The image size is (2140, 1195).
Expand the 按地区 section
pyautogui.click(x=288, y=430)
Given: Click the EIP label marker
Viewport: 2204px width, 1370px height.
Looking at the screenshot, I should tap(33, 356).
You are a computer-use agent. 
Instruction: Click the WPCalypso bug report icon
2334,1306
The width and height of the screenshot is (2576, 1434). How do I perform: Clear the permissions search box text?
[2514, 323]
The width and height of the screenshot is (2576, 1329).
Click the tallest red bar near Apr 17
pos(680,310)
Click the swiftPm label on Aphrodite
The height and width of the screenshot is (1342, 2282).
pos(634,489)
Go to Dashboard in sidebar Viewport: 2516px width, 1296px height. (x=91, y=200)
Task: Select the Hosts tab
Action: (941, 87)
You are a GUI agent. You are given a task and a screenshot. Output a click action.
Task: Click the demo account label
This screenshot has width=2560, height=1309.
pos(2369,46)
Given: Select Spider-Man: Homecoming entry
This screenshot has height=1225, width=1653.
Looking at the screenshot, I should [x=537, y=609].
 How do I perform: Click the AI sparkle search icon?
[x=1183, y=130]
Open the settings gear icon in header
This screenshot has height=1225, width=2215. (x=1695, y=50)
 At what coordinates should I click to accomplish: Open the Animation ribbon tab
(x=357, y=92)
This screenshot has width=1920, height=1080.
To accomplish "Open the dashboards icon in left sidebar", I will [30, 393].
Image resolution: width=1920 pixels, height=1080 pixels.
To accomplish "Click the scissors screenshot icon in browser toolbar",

────────────────────

_Assignment:_
For every line above with the word "agent" in it, make a copy.

_Written response:_
You are a computer-use agent. 
You are a GUI agent. You are given a task and a screenshot. Output a click action.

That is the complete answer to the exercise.